Blaine Gernandizo
Professor Woodbury
CYSE 201S
14 October 2025
How To Classify Social Media Bots Using Machine Learning

The pervasive influence of automated accounts, commonly known as “social bots,” on online social networks (OSNs) poses a complex challenge in the rapidly evolving technological and societal landscape. This study addresses this issue by developing a method to differentiate between harmful malicious bots and benign ones. Through this research, we can explore several fundamental principles of social sciences. It demonstrates Empiricism by relying on observable and measurable data from Twitter metadata to draw conclusions. Additionally, they utilize this data to analyze behavioral patterns, identifying patterns that further support their evidence. It demonstrates Determinism by stating that the malicious or benign nature of a bot isn’t random but is determined by identifiable behavioral features such as list count, follower count, and retweet patterns. This creates a cause-and-effect relationship between a bot’s underlying programming and its observable metadata. It demonstrates Ethical Neutrality by presenting their findings objectively. They don’t advocate for a specific policy or moral stance; instead, they provide analysis that policymakers can use to draw their own conclusions about managing bot activity.

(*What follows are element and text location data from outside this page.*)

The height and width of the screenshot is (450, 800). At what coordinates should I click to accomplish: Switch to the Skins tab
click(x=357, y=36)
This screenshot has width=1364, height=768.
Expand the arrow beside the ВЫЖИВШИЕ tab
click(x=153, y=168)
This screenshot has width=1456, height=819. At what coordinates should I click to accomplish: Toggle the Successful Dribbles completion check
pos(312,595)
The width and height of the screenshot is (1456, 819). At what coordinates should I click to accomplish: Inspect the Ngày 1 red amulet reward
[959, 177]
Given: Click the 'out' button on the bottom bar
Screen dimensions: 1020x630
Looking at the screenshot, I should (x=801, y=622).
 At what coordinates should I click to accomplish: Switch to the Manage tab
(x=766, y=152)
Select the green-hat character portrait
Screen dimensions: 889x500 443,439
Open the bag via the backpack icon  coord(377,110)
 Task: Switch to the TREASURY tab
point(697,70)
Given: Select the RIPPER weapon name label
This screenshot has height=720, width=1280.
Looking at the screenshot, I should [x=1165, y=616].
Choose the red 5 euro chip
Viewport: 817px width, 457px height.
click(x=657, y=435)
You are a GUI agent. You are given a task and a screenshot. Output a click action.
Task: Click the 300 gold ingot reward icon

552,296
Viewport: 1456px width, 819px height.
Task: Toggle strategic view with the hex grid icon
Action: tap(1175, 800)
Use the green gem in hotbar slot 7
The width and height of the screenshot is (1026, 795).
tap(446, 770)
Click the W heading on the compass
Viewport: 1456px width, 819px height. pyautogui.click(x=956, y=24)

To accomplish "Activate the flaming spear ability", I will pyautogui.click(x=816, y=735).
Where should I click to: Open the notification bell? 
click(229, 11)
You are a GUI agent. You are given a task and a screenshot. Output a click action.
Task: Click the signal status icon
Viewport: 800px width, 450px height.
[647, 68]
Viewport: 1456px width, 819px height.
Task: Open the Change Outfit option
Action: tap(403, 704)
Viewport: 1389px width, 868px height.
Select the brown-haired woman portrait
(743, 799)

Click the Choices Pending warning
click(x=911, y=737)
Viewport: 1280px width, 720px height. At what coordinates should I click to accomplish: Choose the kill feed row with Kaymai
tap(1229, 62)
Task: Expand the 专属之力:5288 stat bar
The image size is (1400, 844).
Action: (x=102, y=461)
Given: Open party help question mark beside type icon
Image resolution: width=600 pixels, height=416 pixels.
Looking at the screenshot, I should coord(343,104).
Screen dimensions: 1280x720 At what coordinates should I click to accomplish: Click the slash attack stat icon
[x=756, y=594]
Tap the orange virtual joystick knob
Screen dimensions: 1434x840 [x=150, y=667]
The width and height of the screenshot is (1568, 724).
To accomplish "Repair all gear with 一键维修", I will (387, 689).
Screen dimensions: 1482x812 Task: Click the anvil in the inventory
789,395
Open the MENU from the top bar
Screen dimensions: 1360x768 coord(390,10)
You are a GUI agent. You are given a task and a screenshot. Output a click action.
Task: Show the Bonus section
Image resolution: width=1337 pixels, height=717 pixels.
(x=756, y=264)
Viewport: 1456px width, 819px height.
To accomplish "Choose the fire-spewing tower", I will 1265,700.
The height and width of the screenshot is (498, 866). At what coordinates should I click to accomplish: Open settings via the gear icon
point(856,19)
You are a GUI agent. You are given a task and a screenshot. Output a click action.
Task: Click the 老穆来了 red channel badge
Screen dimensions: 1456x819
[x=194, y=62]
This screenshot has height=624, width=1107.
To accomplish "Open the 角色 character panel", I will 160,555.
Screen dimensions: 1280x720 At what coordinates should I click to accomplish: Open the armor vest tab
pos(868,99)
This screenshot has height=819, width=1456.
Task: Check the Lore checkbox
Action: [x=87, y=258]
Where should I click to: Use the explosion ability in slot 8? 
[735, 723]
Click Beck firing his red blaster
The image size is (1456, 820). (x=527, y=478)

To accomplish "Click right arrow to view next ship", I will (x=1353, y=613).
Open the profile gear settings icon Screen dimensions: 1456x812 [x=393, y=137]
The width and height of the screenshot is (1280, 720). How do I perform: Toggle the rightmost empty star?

The article delves into three research questions. Firstly, it investigates whether features previously employed to distinguish between humans and bots can also differentiate between benign and malicious bots. Secondly, it aims to identify the features that signify anomalous behavior between benign and malicious bots. Lastly, it explores the feasibility of utilizing semi-supervised machine learning models for classifying malicious and benign bots. To address these questions, the authors employ a feature selection technique, which selects the most relevant feature of a dataset to use when training a machine learning model. The data for the study consists of Twitter metadata which features status count, follower count, and list count. The key finding is that a limited set of features is highly effective for classification and that the semi-supervised machine model SVM (support vector machine) achieved the best performance.
The study’s machine learning model for classifying malicious bots addresses critical human vulnerabilities in cybersecurity. From a sociological perspective, malicious bots are not just technical threats but tools that exploit and disrupt the social fabric, manipulating public opinion and eroding trust. It demonstrates the limitations of the “human firewall” by showing how bots exploit human factors like social proof to facilitate cyber victimization. These attacks often target fundamental needs outlined in Maslow’s Hierarchy, such as safety, through financial scams or data leaks. Consequently, marginalized groups are disproportionately impacted, including communities in unstable regions targeted by disinformation, like the Venezuela election, and vulnerable individuals lacking resources to recover from identity theft following breaches like the Facebook leak.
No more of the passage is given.